▶ [Task directions]: Could you copy every line from the material below in which "value" appears?

▶ [Data]:
※
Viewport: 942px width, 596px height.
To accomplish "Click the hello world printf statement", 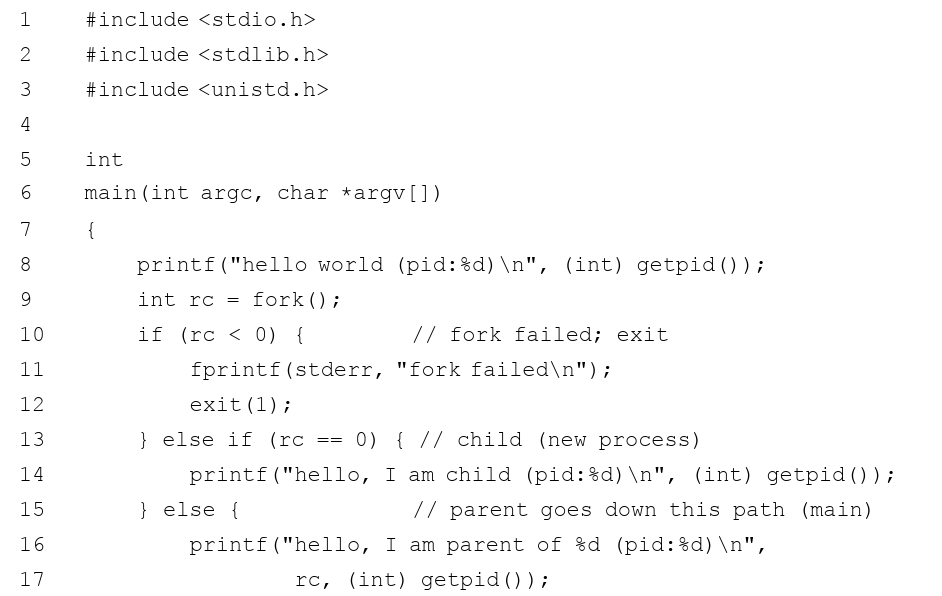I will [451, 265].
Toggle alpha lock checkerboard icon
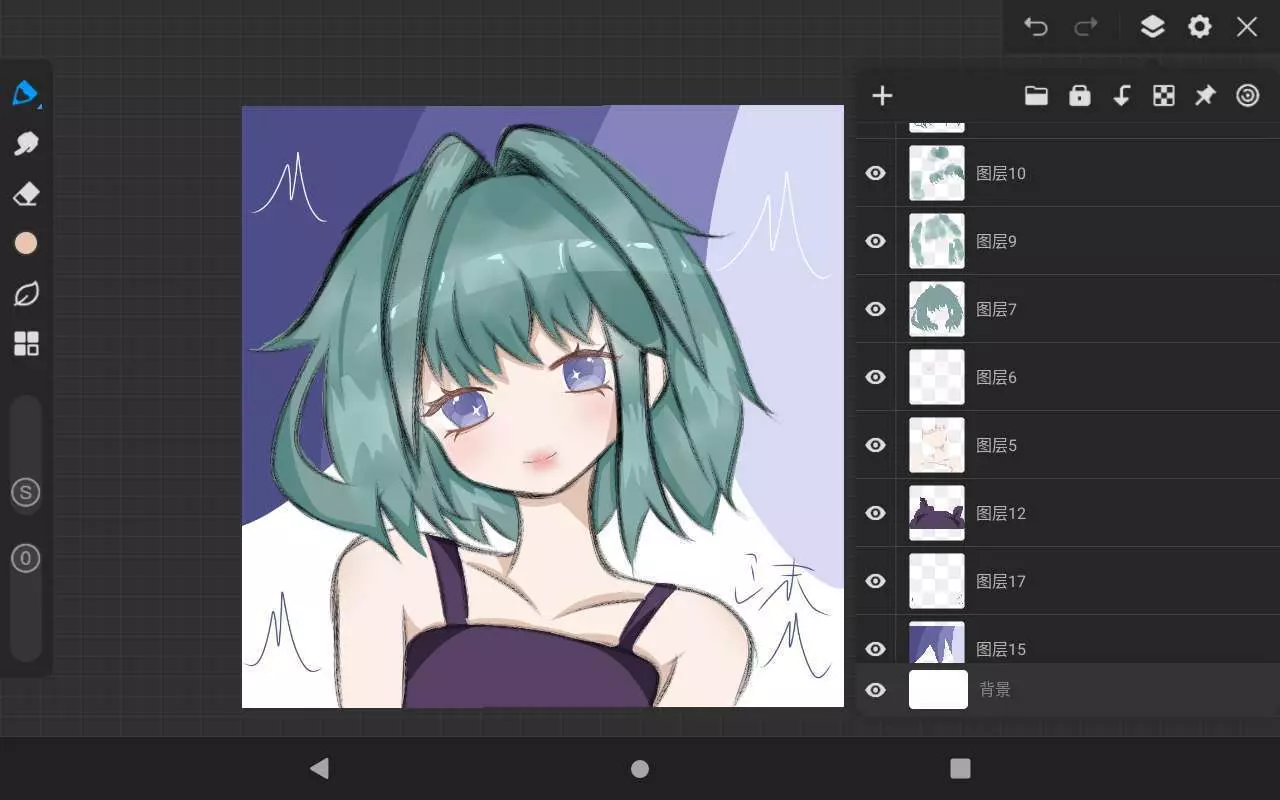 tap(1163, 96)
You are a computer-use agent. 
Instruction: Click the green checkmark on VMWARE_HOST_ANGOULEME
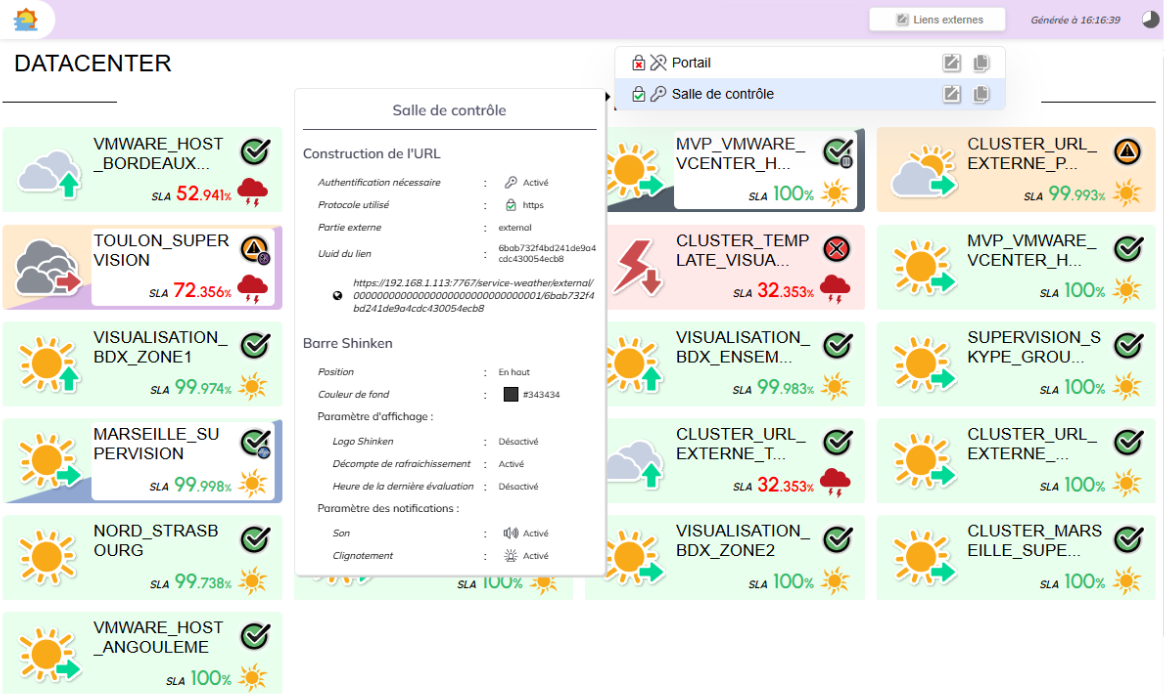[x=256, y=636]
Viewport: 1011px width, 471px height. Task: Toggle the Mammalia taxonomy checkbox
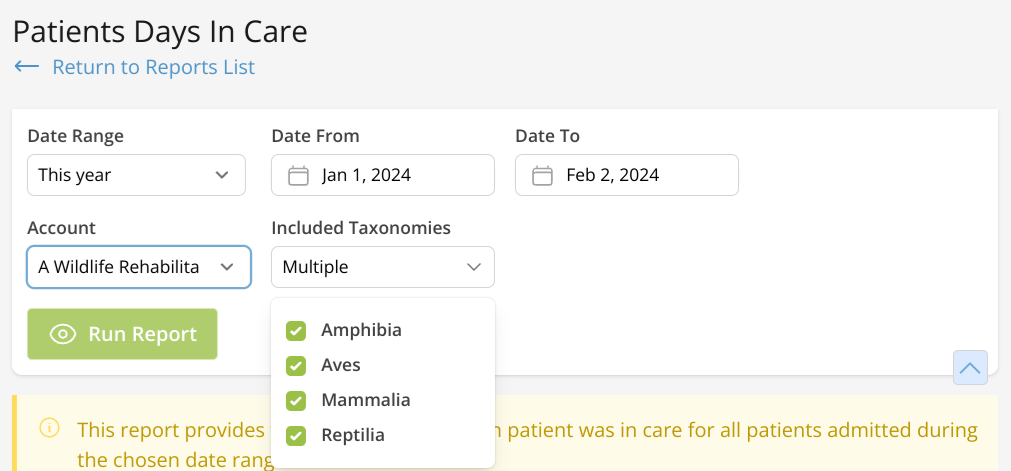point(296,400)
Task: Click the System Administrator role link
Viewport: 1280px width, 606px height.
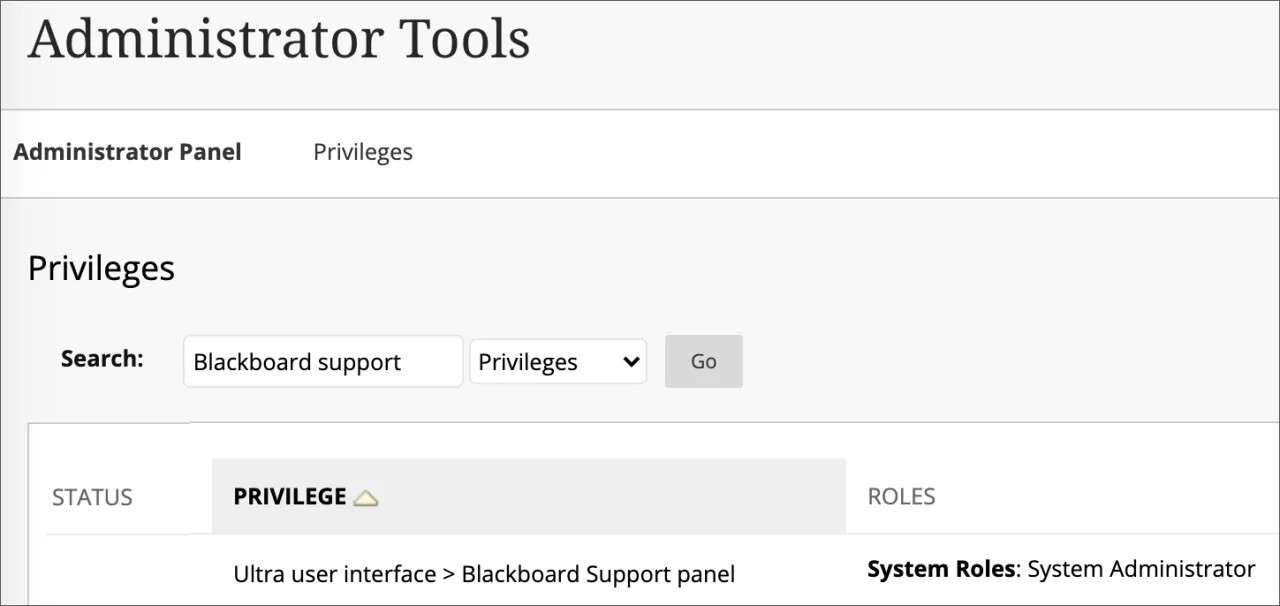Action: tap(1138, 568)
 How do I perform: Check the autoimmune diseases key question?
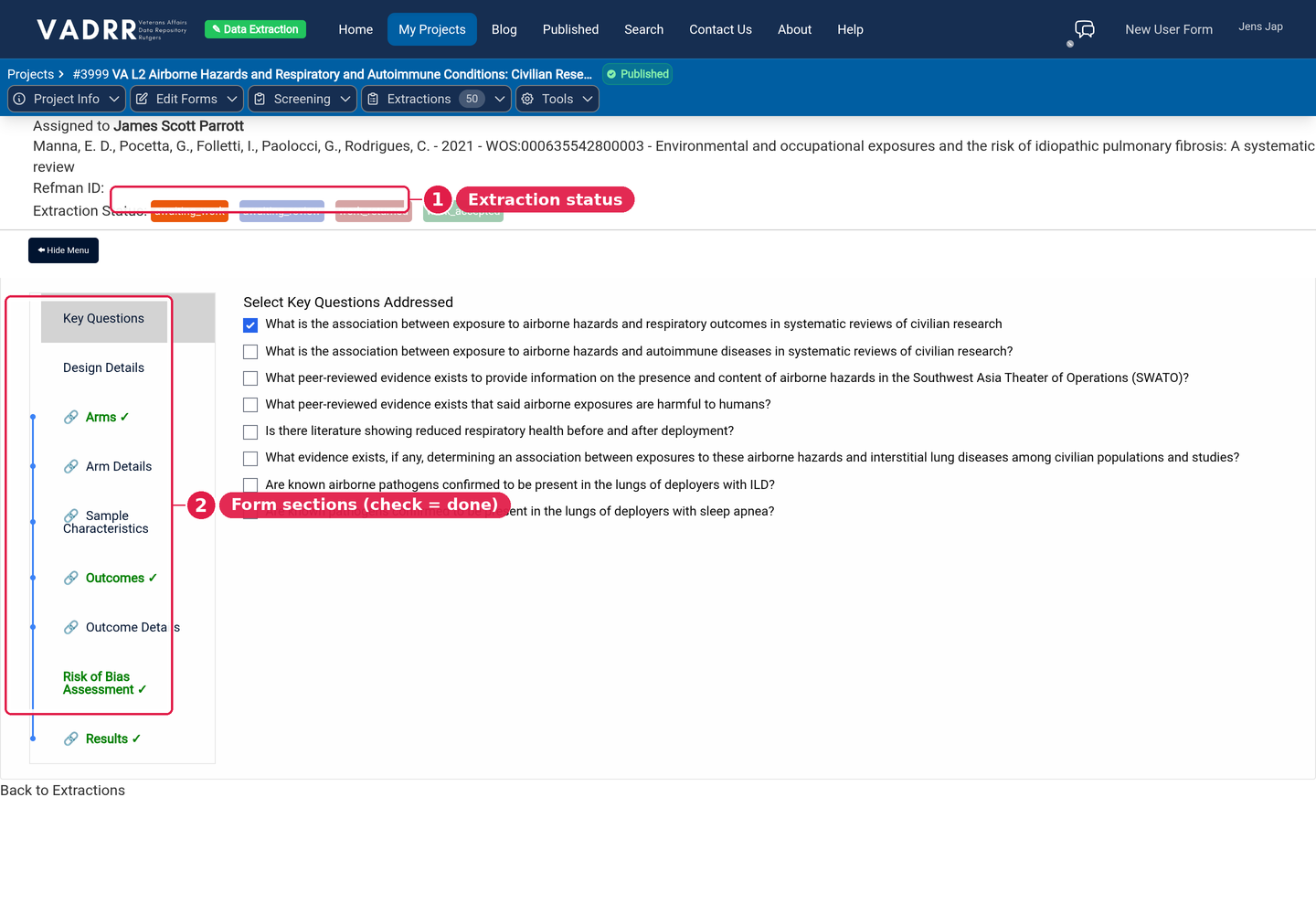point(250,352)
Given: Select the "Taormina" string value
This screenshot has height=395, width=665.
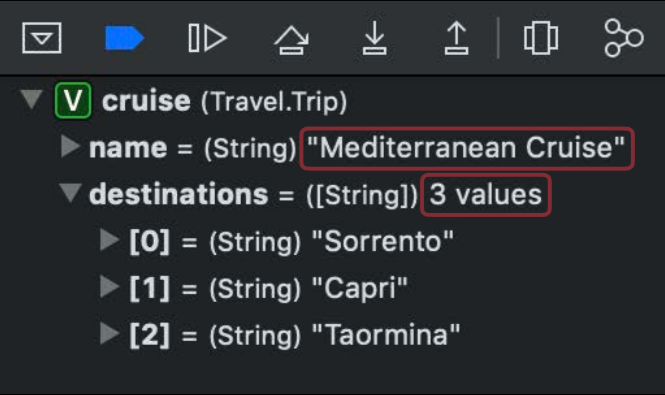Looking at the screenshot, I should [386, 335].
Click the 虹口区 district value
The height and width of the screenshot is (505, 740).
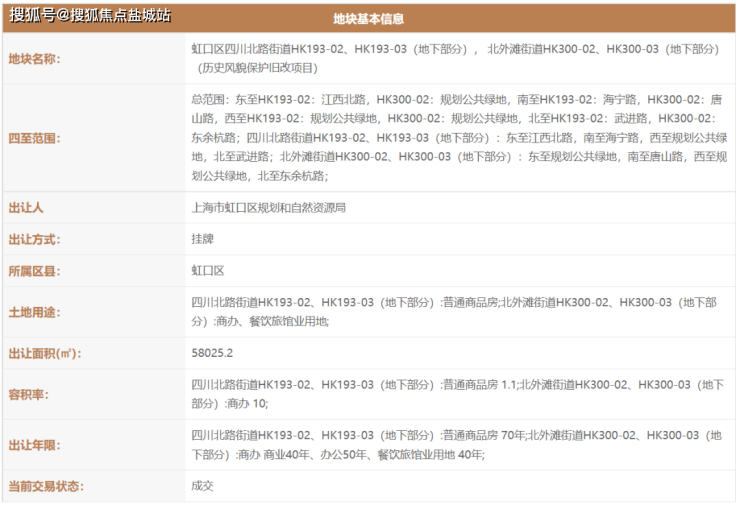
※
▶ [Response below]:
Given: Select the "Taormina" string value
Click the 虹口区 district value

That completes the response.